The Azorean chronicler Gaspar Frutuoso (1522, Ponta Delgada; 1591, Ribeira Grande, Madeira) narrated in his chronicles that, with the trunks of ancient dragon trees, the settlers of Porto Santo built boats capable of taking six or seven men to fish.
Over the centuries, Porto Santo and its islets have lost them all, but the dragons maintain their definitive place in the arms of the city's municipality, which, in practice, covers the entire island.
The authorities aim to recover them. Since these are slow-growing trees, they have a lot to plant. And even more to wait.
The Lighthouse why the Ilhéu do Farol is also known
The lighthouse, this one, did not take long.
A few additional steps, already at 120 meters of altitude, we bump into its front, facing west. It comprises two twin housing wings, with a tower of fifteen meters in the middle, in turn, crowned by a red bell.
Victor and his colleagues install themselves next to the rest and meals tables that equip the structure. There they devote themselves to preparing the food and drinks that the entourage had deserved.
We took the opportunity to investigate the lighthouse surroundings. We don't go far.
When we turn it around, we confirm that it had been inaugurated, in May 1901, almost on the east cliffs of the island, at a high point that made it easy for ships to see its rotating light on the routes in and out of Europe.
The Ilhéu de Cima Lighthouse continues to be, it should be noted, the first to guide boats from the north, whether from the European Atlantic coasts or from the Mediterranean Sea.
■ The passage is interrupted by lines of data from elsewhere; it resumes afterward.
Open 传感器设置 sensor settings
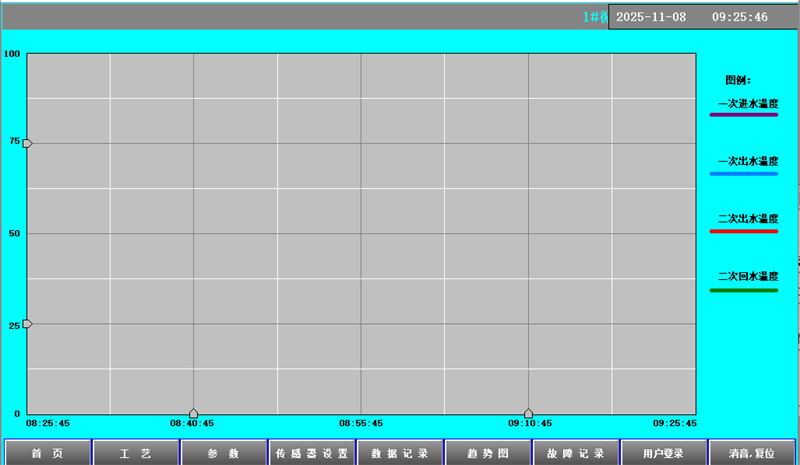Screen dimensions: 800x465 pyautogui.click(x=311, y=453)
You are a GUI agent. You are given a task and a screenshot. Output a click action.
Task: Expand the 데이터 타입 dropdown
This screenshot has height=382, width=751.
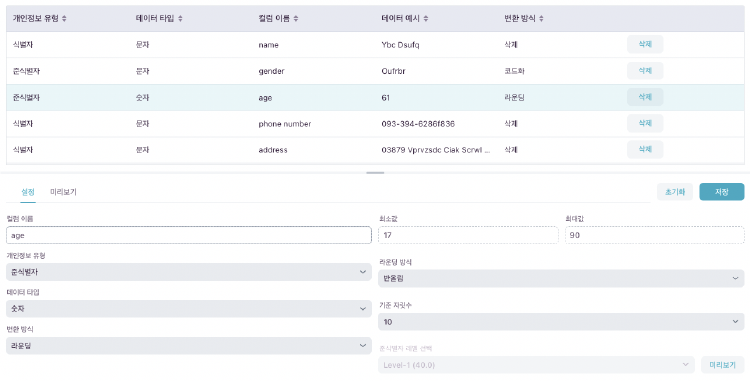pyautogui.click(x=189, y=309)
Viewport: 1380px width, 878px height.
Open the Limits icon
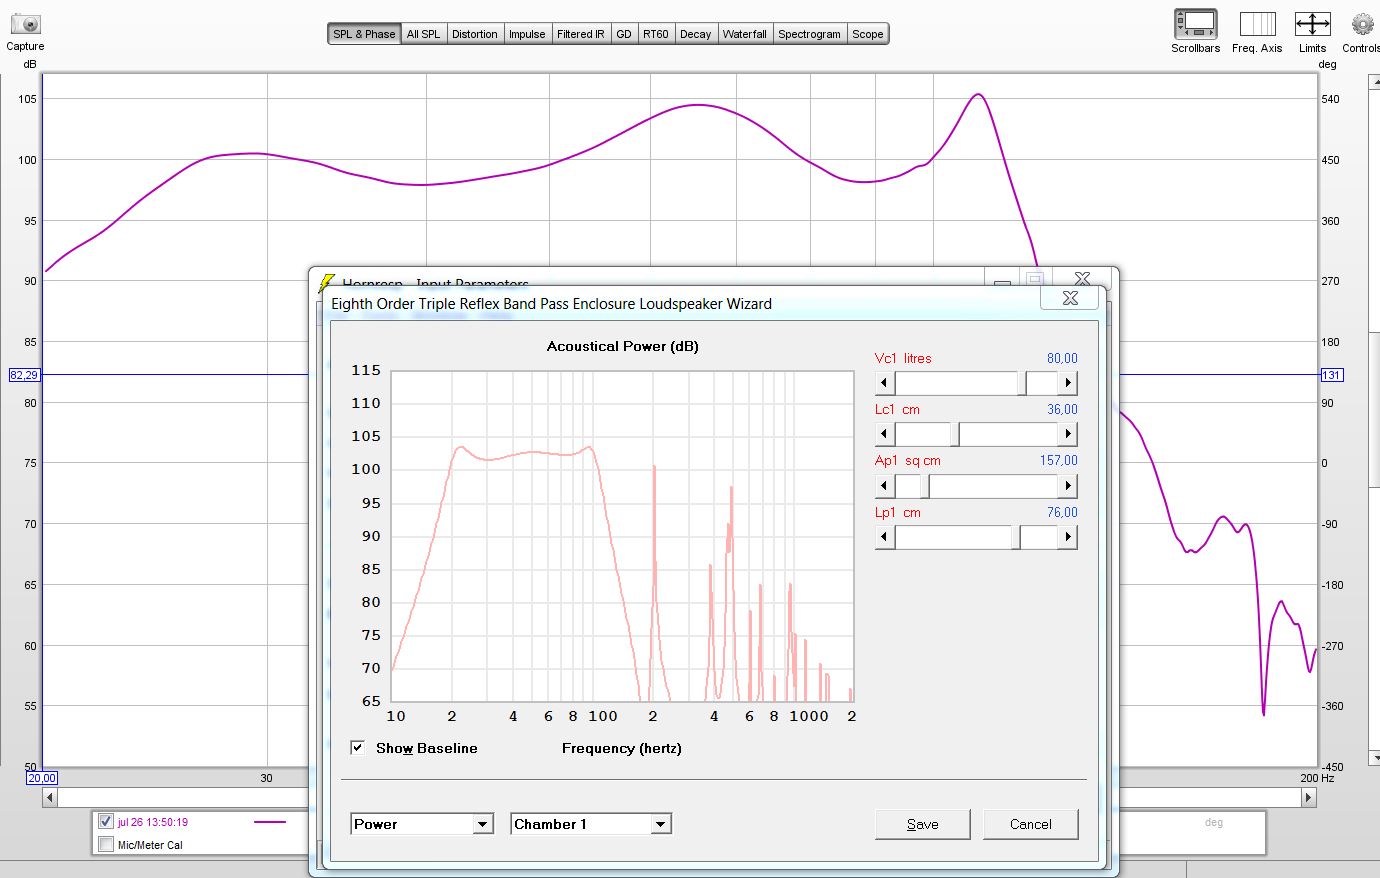click(1312, 24)
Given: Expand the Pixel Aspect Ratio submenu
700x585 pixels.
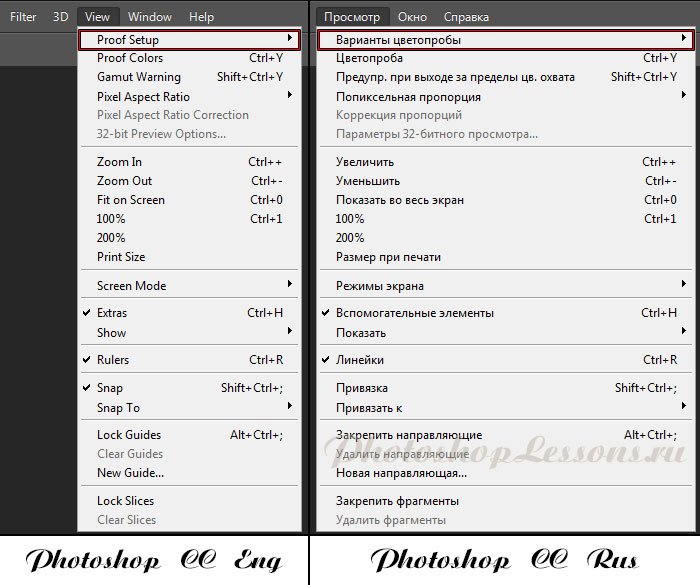Looking at the screenshot, I should 143,96.
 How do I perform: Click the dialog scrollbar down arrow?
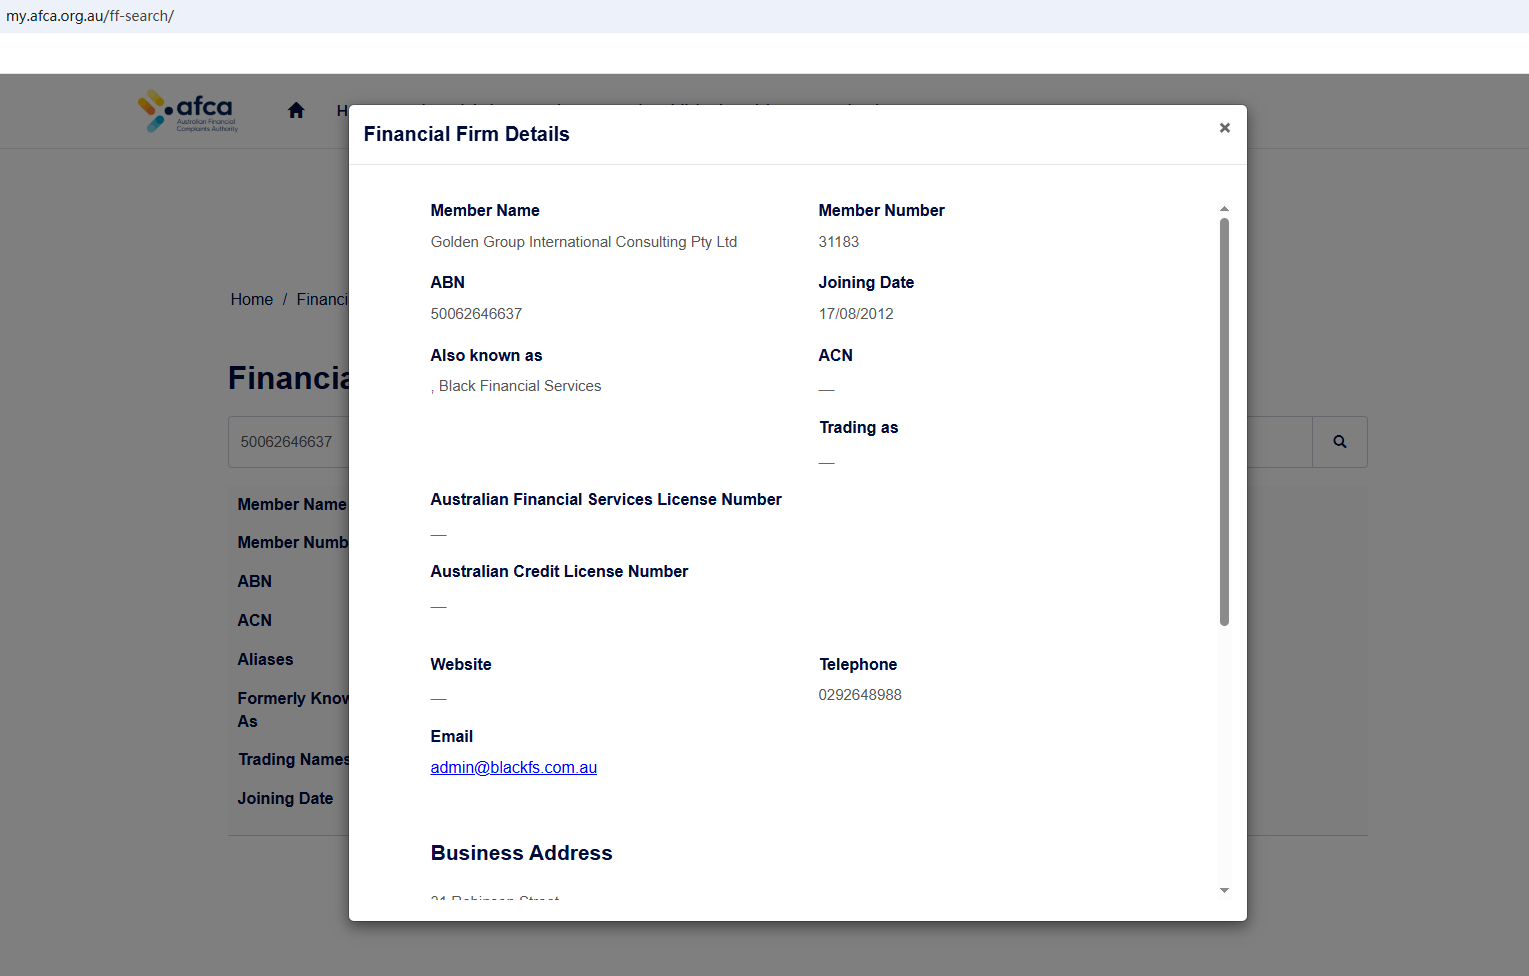(1224, 890)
Until 1956, its light was fueled by oil. From that year onwards, the lighthouse operated with a 3000 watt lamp, remodeled in 1982, when it gained a range of almost 40km and made the intervention of lighthousekeepers unnecessary.
As unlikely as it may seem, after a decade the lighthouse was turned off without warning.
The Troubled Landing of Moroccan Migrants Who Turned Off the Lighthouse
We are already seated at one of the snack tables when Victor tells us what happened: “look, four Moroccans who arrived here in despair have deactivated it.
They had clandestinely boarded a Panamanian ship in Casablanca.
However, the crew discovered them and the commander took the most radical step. He dropped them into the sea near here. With a lot of effort, they managed to get up here but there was no one here, not even water.
Therefore, they decided to turn off the lighthouse so that they could come to their aid.
The Dentist Beirã Lourdes and the Delicious Atlantic Diving at Largo do Ilhéu de Cima
Victor devotes himself to host duties at other tables. As the conversation continues, we get to know one of our partners better.
His name was Lourdes. He was from Viseu, where he worked as a dentist. It had been five years since he had migrated from Beira Alta to Porto Santo, with his daughter, who at that time was already eleven years old and had changed her Beira accent for the prophet.
Lurdes delighted us with the peculiarities of his consultations, in which patients offered him a little of everything, as has always been the habit of the Beiraes and people from the interior of Portugal.
The meal is over. We reversed the path to where the semi-rigid was waiting for us, at that point, with the teenagers in the slippers cursing their communal stubbornness.
Informed that they would have time to cool off, the group hits the bottom of the stairs at a glance. On the volcanic slab that served as a dock, we dive into the warm Atlantic off the coast.
We rejoice with the inaugural bath in Porto Santo. He dictated the exploratory and photographic hustle that had been the only one.